Task brief: Please reproduce the final stretch of the listing below: the line that contains "This screenshot has height=420, width=672." and all lines after it, verbatim, with nothing else.

Data:

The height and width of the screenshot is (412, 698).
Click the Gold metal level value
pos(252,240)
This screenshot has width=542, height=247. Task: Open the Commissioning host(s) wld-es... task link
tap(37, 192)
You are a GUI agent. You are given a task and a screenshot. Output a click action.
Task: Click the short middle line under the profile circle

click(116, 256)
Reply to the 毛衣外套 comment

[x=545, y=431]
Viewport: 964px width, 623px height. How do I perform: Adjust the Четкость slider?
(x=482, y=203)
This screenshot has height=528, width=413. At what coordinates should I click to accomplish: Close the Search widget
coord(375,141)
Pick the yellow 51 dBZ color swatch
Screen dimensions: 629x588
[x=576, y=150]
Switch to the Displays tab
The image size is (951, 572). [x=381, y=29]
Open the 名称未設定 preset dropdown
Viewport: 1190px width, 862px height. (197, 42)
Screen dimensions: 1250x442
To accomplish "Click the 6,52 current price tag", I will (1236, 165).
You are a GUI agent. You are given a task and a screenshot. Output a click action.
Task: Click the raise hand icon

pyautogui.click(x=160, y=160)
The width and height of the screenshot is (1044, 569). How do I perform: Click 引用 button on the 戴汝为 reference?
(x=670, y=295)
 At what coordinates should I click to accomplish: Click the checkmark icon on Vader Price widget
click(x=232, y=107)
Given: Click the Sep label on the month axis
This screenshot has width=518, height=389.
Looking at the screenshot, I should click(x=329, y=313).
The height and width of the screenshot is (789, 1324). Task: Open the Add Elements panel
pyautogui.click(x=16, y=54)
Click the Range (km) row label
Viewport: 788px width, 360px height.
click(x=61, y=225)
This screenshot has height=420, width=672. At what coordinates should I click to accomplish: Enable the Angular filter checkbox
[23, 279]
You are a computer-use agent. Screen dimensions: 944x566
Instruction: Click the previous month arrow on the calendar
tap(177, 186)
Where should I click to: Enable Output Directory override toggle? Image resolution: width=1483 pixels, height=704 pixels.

Exercise answer:
This screenshot has height=420, width=672. At what coordinates should I click to accomplish: Enable the Angular filter checkbox
[23, 279]
You are a computer-use agent. Screen dimensions: 944x566
Instruction: Click the previous month arrow on the calendar
tap(177, 186)
Where should I click to: Enable Output Directory override toggle? Image resolution: width=1483 pixels, height=704 pixels.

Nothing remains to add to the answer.